ASSIGNED TASK
Search the material below for the word "green". Copy every line where it is found.

SUPPLIED INFORMATION
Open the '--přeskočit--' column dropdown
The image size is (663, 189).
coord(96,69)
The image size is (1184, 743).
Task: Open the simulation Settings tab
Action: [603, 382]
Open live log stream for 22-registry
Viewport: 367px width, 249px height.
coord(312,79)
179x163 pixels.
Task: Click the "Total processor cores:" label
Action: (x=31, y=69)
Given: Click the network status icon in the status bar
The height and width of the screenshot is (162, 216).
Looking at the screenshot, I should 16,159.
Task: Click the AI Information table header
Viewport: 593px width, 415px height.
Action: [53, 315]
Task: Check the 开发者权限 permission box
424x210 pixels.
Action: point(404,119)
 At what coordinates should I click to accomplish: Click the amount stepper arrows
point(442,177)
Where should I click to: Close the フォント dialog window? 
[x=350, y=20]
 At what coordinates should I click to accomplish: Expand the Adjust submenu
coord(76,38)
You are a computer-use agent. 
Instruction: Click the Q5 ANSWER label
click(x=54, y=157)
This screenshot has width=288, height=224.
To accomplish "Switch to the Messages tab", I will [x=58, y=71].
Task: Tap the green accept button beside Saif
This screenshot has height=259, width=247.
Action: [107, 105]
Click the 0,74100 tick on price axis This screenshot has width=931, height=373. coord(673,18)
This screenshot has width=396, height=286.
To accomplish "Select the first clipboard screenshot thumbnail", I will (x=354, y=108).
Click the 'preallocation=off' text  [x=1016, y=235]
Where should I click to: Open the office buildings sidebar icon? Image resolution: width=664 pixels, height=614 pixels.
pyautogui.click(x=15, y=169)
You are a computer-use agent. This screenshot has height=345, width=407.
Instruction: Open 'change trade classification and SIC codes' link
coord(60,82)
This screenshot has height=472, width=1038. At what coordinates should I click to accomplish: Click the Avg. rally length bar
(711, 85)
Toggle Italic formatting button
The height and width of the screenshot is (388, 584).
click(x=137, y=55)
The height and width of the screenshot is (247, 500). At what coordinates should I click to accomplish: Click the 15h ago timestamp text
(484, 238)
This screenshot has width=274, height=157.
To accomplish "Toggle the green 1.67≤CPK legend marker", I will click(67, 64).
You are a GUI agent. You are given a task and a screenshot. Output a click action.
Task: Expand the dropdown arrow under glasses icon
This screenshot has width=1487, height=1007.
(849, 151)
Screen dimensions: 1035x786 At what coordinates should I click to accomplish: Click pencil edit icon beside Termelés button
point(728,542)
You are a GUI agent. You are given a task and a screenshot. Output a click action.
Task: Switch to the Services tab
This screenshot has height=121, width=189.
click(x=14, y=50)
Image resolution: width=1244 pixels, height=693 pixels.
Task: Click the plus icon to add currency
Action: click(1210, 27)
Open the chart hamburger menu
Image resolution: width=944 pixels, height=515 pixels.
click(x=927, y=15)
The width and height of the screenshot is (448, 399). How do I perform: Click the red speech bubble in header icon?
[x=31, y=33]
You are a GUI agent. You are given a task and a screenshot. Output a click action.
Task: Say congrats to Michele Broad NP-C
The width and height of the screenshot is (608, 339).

OUTPUT OF THE EXERCISE
Task: Tap the green accept button beside Saif
To accomplish "Toggle the green 1.67≤CPK legend marker", I will click(67, 64).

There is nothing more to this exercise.